** Opening LISTED ENTRIES block **

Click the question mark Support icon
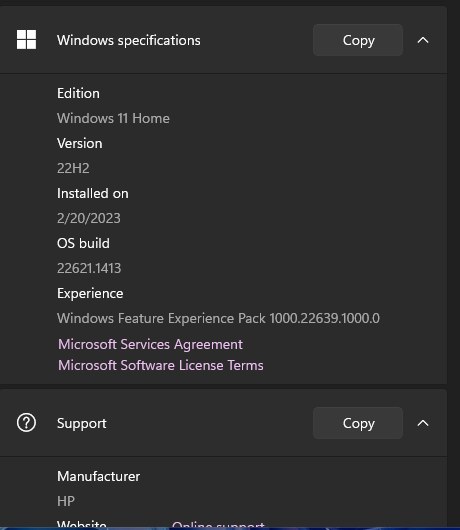 [x=26, y=423]
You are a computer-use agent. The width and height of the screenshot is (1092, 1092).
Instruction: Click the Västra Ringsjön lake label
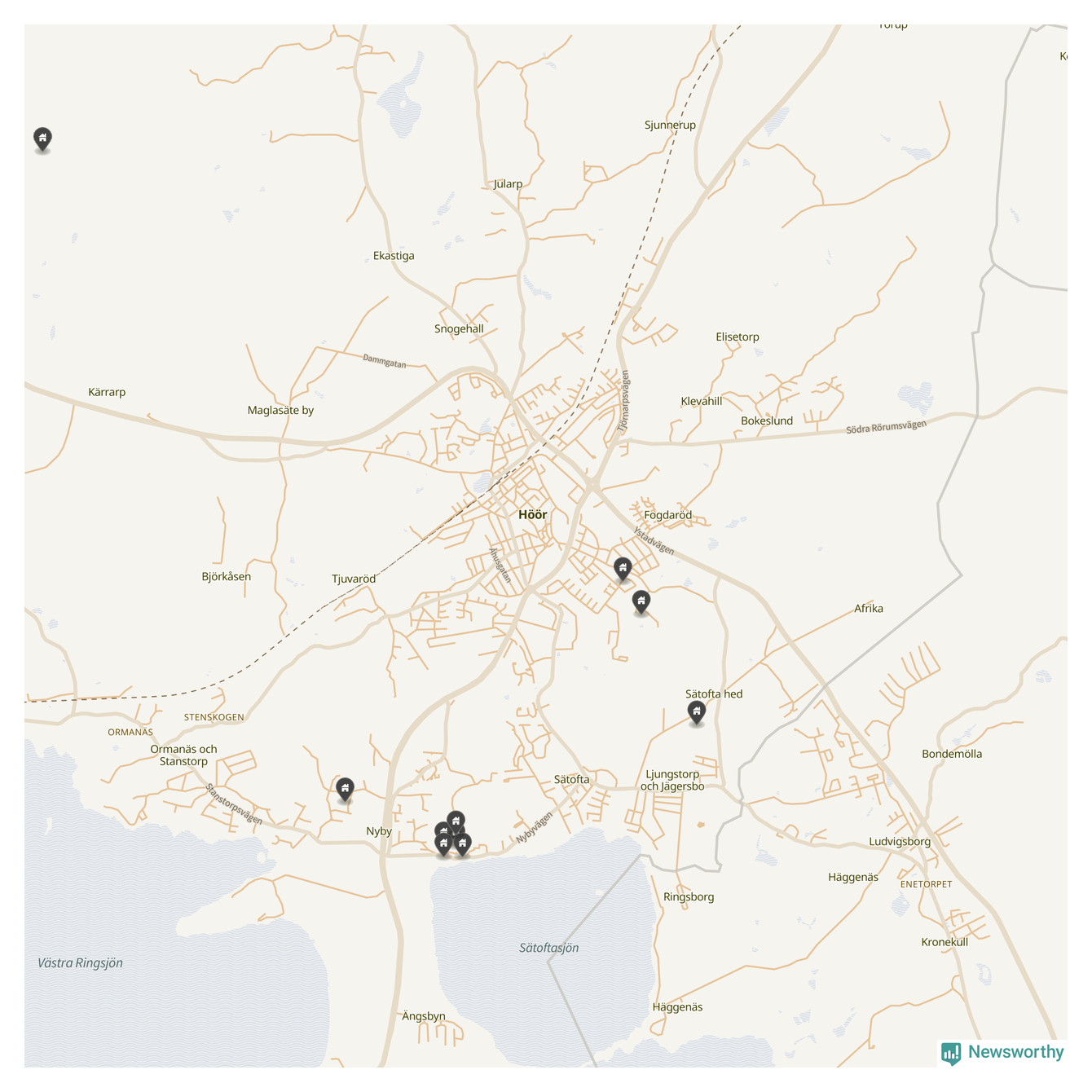(81, 963)
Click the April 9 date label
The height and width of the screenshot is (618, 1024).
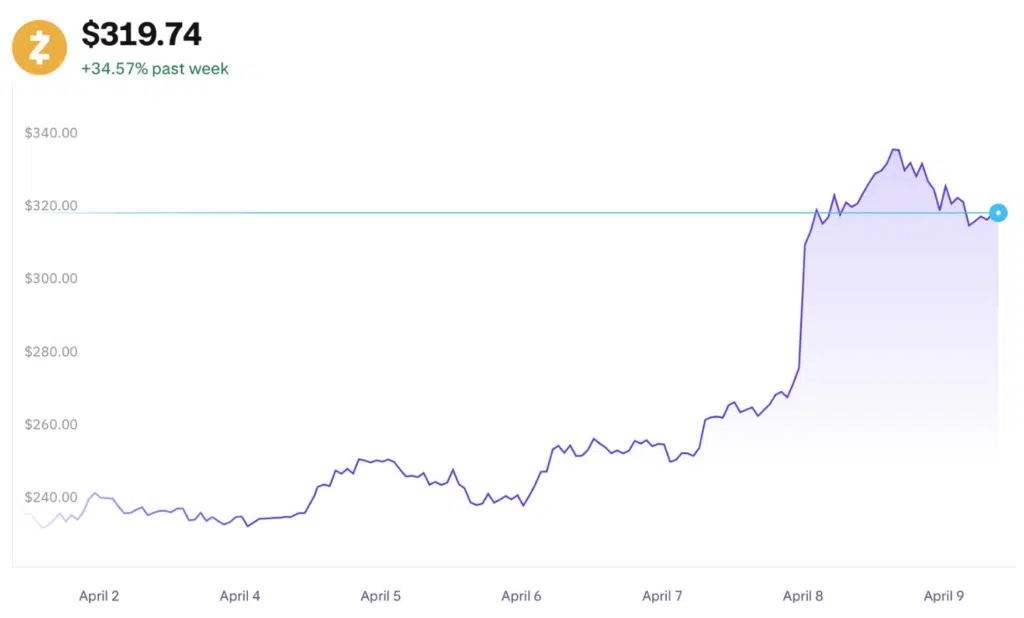944,596
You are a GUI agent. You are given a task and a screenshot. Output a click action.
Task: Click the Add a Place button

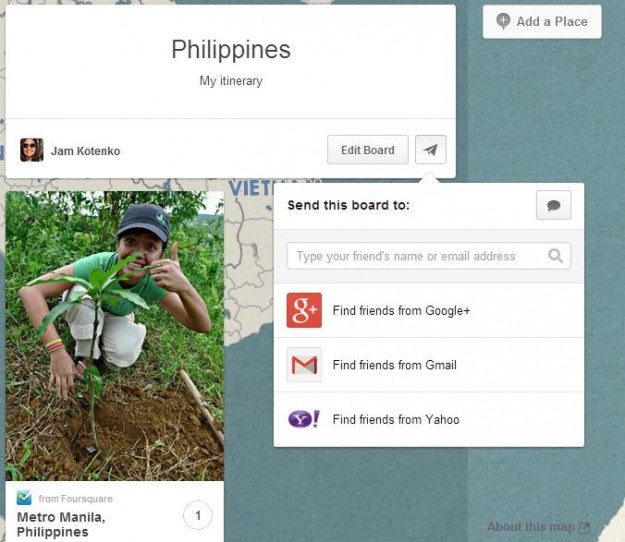(542, 22)
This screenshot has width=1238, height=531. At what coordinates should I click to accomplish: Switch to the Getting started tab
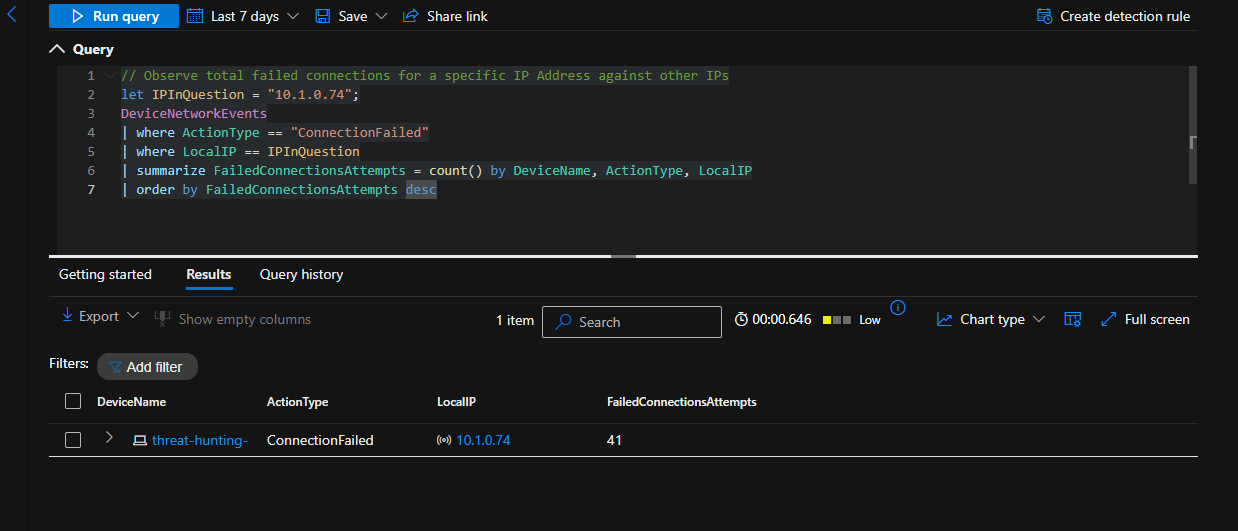coord(105,274)
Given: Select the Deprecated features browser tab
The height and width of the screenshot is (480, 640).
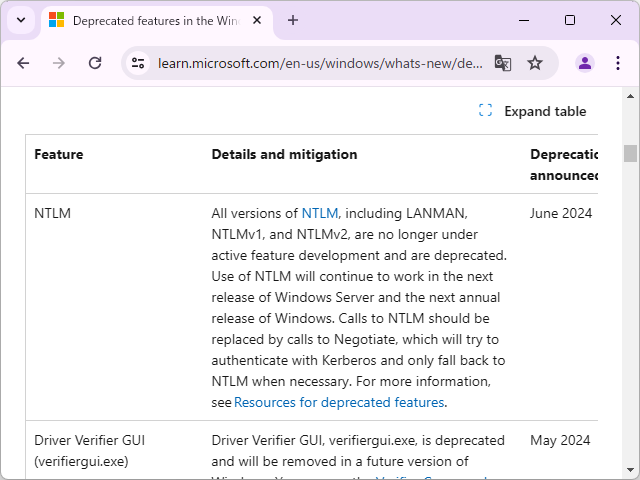Looking at the screenshot, I should pos(150,20).
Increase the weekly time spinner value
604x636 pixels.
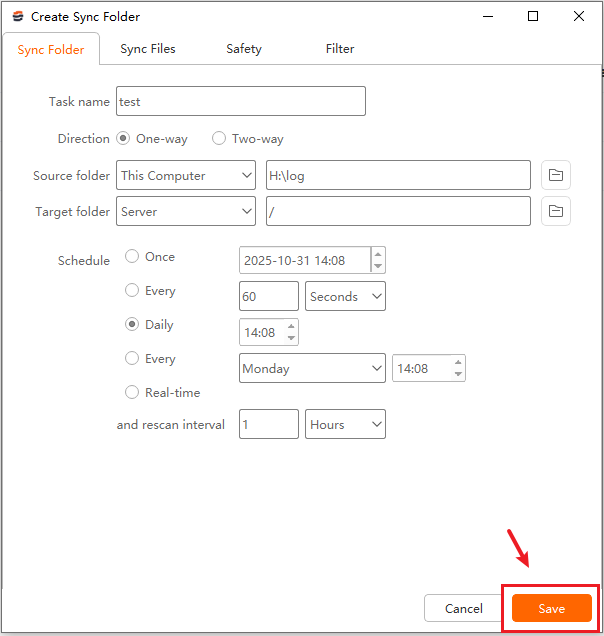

** Closing LISTED ENTRIES block **

_WHAT NEEDS TO BE DONE_
Only the lines from the line holding "The height and width of the screenshot is (480, 640)." through the last line above belong in the answer, repeated exactly; the pictures do not.

_EXERCISE OUTPUT_
The height and width of the screenshot is (480, 640).
Looking at the screenshot, I should pos(150,20).
Increase the weekly time spinner value
604x636 pixels.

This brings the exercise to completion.